Но вы молчите, как и все остальные.

Впереди торжественно белеет алтарь, а за ним Христос протягивает руку Богородице. О, Мария, отврати от меня лик, ибо я тебя недостойна. Вижу ли я тебя плачущей или счастливой, мне представляется Эрзули любящая и любимая. Тебе, Эрзули, открыто сердце моей сестры, ведь она, как и ты, любит переливы шелка и мягкое колыхание вееров, утопающие в глазури пирожные, ароматы, от которых кругом идет голова. Неужели ты за нее не заступишься? Я застелю атласом твой алтарь, окроплю его духами и поставлю для тебя хрустальную чашу с прозрачным липовым медом. В нем увязнут стручки ванили, коричные стружки и звездочки аниса.

Но даже перед этими дарами ты сможешь устоять.
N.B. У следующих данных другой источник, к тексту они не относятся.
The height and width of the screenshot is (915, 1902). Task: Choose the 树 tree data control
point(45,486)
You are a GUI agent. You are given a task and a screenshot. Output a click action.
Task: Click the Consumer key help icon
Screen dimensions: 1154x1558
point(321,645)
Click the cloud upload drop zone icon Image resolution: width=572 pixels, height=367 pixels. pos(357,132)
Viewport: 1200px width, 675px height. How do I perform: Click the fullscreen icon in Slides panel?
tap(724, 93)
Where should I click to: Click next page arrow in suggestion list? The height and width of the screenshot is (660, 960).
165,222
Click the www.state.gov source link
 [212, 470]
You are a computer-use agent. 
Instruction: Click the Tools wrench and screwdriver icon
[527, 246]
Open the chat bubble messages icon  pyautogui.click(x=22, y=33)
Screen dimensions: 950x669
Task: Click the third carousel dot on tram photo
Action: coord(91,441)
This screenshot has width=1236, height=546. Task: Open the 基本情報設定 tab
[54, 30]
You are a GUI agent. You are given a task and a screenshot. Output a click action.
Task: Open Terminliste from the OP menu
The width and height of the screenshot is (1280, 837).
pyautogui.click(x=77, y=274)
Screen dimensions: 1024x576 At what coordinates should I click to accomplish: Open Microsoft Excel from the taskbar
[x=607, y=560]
Потому что я отдала себя одному из вас, отдала душу и тело, все, что есть у меня моего. И лишь он откликается на мой зов. Он всегда весел — точнее, он всегда навеселе. От него несет ромом и дешевыми сигарами. И сегодня суббота, его день.

«Три желания, Флоранс Фариваль. Как в сказке. Но следующая могила, которую ты выкопаешь, будет твоей».

За окном церкви сгущаются сумерки, а я так ничего и не придумала. Времени мне остается до завтрашнего утра.

Глава 6

На Тэлбот-стрит я возвращаюсь после вечерни, полдевятого, когда на улице уже тьма кромешная. Туман настолько густой, что на нем можно рисовать, как на холсте. Говорят, в туман прохожие сбиваются с пути и, оступившись, падают в Темзу, а там уж камнем идут на дно. Подобный исход решил бы многие из моих затруднений. Открывает Августа, вторая горничная, которая замещает Нэнси, пока та прислуживает в столовой.

— Уже десерт подали. — Служанка поджимает губы, и без того тонкие и бледные. Суровые нитки, а не губы.

— Я не голодна.

— Но ведь барышни вас дожидаются! Все спрашивали, где вы, не вернулись ли.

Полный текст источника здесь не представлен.